For the last few weeks I've been working on an assembler for the MOS 6502 CPU. The name I chose for it is then, unsurprisingly, MOS. Now, you may be wondering why I'm building this. After all, the world needs another 6502 assembler like it needs a hole in its ozone layer, right?
Well, yes.
But this project isn't necessarily about practical read world use. Instead, it's probably closer to something like a forever project. It's not supposed to be practical. It's also not something I originally intended to build.
When COVID hit, I initially wasn't that bothered by the fact that I'd working from home for a while. It's now nearly a year later and a certain gloominess has started to set in. To distract myself and keep my spirits up, I thought I'd have some fun by writing a game for the Commodore 64. This is the machine I grew up with and it's essentially the reason I became so interested in computers and programming specifically: I also wanted to be able to create something like those games I'd play every day.
When I was younger this was out of reach for me. I eventually learnt how to do some assembly programming and I even created a few intros for the cracking group Excess. Some of them have survived the ravages of time (thanks, Sentinel!). That was still really simple stuff, though. Now, thirty years on, I convinced myself I'd amassed enough real world programming skills to take on that mythical beast: My own C64 game.
Tooling, of course, has improved massively since I was doing my C64 coding. For one, I don't need to do it on an actual C64 anymore. I found that a lot of people were using Kick Assembler which is a nice cross-platform assembler written in Java. Together with a few Visual Studio Code plugins I cobbled together a relatively decent coding setup.
Just to warm up I first wrote a tile map scroller. This is a program that takes a tile map and allows the user to scroll across it using the joystick. This took me a fair bit of time since I had to relearn a lot of C64 coding techniques. Once I completed it I was happy with the results, and yet...
Although Kick Assembler supports some high-level scripting, it has enough quirks to make it a bit unwieldy to construct a full game out of individual subsystems. For instance, I wanted to make my tile map scrolling code completely configurable at compile-time. I also wanted to be able to add unit tests for it, because I've enjoyed having them for the last 15 years or so. These things weren't really possible.
So I looked at KickC, which is a compiler for a (variant of) C that targets the 6502 processor, the one used by the C64. It's certainly more high-level than raw assembler code, but it integrates nicely with Kick Assembler and even uses it for its inline assembler functionality. By the way, the names of the tools sounds similar and that's no coincidence, they're both created by programmers of the C64 demo group Camelot.

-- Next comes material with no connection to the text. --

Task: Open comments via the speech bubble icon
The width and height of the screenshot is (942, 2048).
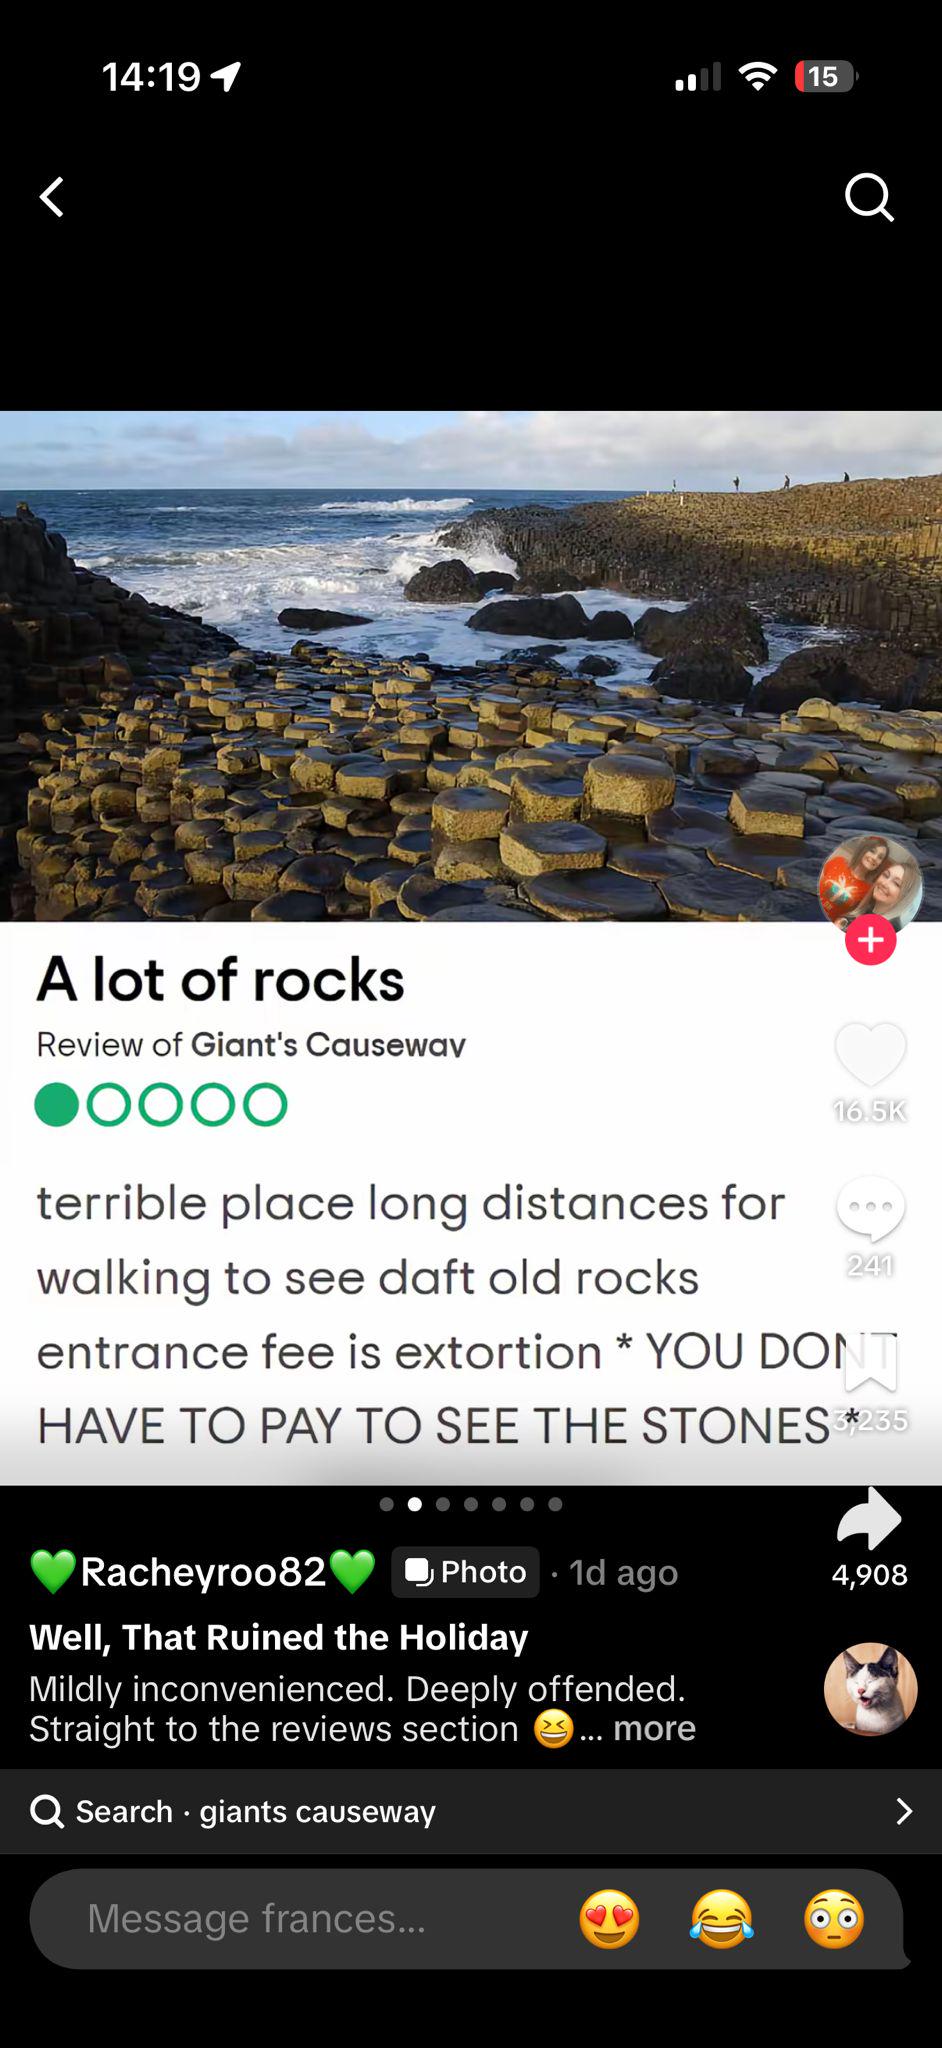Action: (870, 1210)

I played around a bit with KickC but found out it didn't have a Visual Studio Code plugin to help me with things like syntax highlighting, error highlighting and the like. So, going one yak deeper in the Yak Stack, I tried configuring VSCode so that it would treat my KickC source files like a C subset. I quickly found that KickC doesn't actually return error messages in the GCC error format (e.g. myfile.c:1:3: error: blahblah
). Going yet another yak deeper, I tried to fix this.
Around this time I was distracted by a newborn, so things lay dormant for a while. Once my paternity leave was over I decided I had found myself a new spare time project: My own 6502 tool suite. The Yak Stack was now so deep I might as well give in and try to build all of this stuff from scratch.
Over the last few weeks I've enjoyed myself tremendously during lunch breaks, spare 10 minutes between meetings, during the occasional quiet evening. Like all my spare time projects nowadays not involving Commodore 64s I'm writing my tool suite in Rust, and it's allowed me to explore a whole area of the Rust ecosystem I haven't really touched upon before. I'm parsing using nom, building a CLI using clap, automating my releases with GitHub actions and so on. I hope to spend some time learning about the Language Server Protocol and Visual Studio Code Extensions soon.
The most interesting part so far has been the thought process that goes into writing a toolable parser. By this I mean a parser that doesn't break on the first error, preserves whitespace and comments for source code formatting purposes and so on. I hope to write some more about these topics on this blog soon. I found this blog post especially enlightening.
Anyway, I'm not sure whether I'm actually going to release any part of this tool suite, but so far it's performing its original task: Lifting my COVID gloominess.